TASK INSTRUCTIONS: Return the data that follows, keeping every word and mark unchanged.

LISTED RECORDS:
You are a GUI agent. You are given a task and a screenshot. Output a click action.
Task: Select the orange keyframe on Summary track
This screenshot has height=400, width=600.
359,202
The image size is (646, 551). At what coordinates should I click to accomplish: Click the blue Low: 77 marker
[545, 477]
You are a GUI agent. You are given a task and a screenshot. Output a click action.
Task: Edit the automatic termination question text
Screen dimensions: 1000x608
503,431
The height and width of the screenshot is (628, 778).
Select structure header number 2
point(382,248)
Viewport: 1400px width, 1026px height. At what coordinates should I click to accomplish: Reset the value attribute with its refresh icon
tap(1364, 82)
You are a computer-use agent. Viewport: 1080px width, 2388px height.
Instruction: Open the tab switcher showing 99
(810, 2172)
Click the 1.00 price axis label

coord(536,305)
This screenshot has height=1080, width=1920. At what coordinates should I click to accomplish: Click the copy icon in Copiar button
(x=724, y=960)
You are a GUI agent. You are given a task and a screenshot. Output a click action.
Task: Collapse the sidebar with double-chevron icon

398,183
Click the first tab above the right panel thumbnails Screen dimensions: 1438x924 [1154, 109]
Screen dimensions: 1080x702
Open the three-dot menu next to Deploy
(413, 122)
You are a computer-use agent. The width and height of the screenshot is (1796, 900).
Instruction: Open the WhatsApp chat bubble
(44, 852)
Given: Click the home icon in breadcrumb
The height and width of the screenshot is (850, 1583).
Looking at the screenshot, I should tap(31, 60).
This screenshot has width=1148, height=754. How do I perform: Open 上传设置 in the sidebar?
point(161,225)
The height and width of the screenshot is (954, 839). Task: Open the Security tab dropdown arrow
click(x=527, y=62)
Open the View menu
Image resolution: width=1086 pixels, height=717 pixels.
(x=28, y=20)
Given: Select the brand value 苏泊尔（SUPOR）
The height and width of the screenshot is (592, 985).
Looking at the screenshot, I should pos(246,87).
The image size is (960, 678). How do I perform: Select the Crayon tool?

REPLY:
You are a GUI agent. You are given a task and a screenshot. Output a click action.
Task: Select the orange keyframe on Summary track
This screenshot has height=400, width=600.
359,202
The image size is (646, 551). At what coordinates should I click to accomplish: Click the blue Low: 77 marker
[545, 477]
You are a GUI agent. You are given a task and a screenshot. Output a click action.
Task: Edit the automatic termination question text
Screen dimensions: 1000x608
503,431
The height and width of the screenshot is (628, 778).
Select structure header number 2
point(382,248)
Viewport: 1400px width, 1026px height. At what coordinates should I click to accomplish: Reset the value attribute with its refresh icon
tap(1364, 82)
You are a computer-use agent. Viewport: 1080px width, 2388px height.
Instruction: Open the tab switcher showing 99
(810, 2172)
Click the 1.00 price axis label

coord(536,305)
This screenshot has height=1080, width=1920. At what coordinates should I click to accomplish: Click the copy icon in Copiar button
(x=724, y=960)
You are a GUI agent. You are given a task and a screenshot. Output a click action.
Task: Collapse the sidebar with double-chevron icon

398,183
Click the first tab above the right panel thumbnails Screen dimensions: 1438x924 [1154, 109]
Screen dimensions: 1080x702
Open the three-dot menu next to Deploy
(413, 122)
You are a computer-use agent. The width and height of the screenshot is (1796, 900).
Instruction: Open the WhatsApp chat bubble
(44, 852)
Given: Click the home icon in breadcrumb
The height and width of the screenshot is (850, 1583).
Looking at the screenshot, I should tap(31, 60).
This screenshot has width=1148, height=754. How do I perform: Open 上传设置 in the sidebar?
point(161,225)
The height and width of the screenshot is (954, 839). Task: Open the Security tab dropdown arrow
click(x=527, y=62)
Open the View menu
Image resolution: width=1086 pixels, height=717 pixels.
(x=28, y=20)
Given: Select the brand value 苏泊尔（SUPOR）
The height and width of the screenshot is (592, 985).
Looking at the screenshot, I should pos(246,87).
The image size is (960, 678). How do I perform: Select the Crayon tool?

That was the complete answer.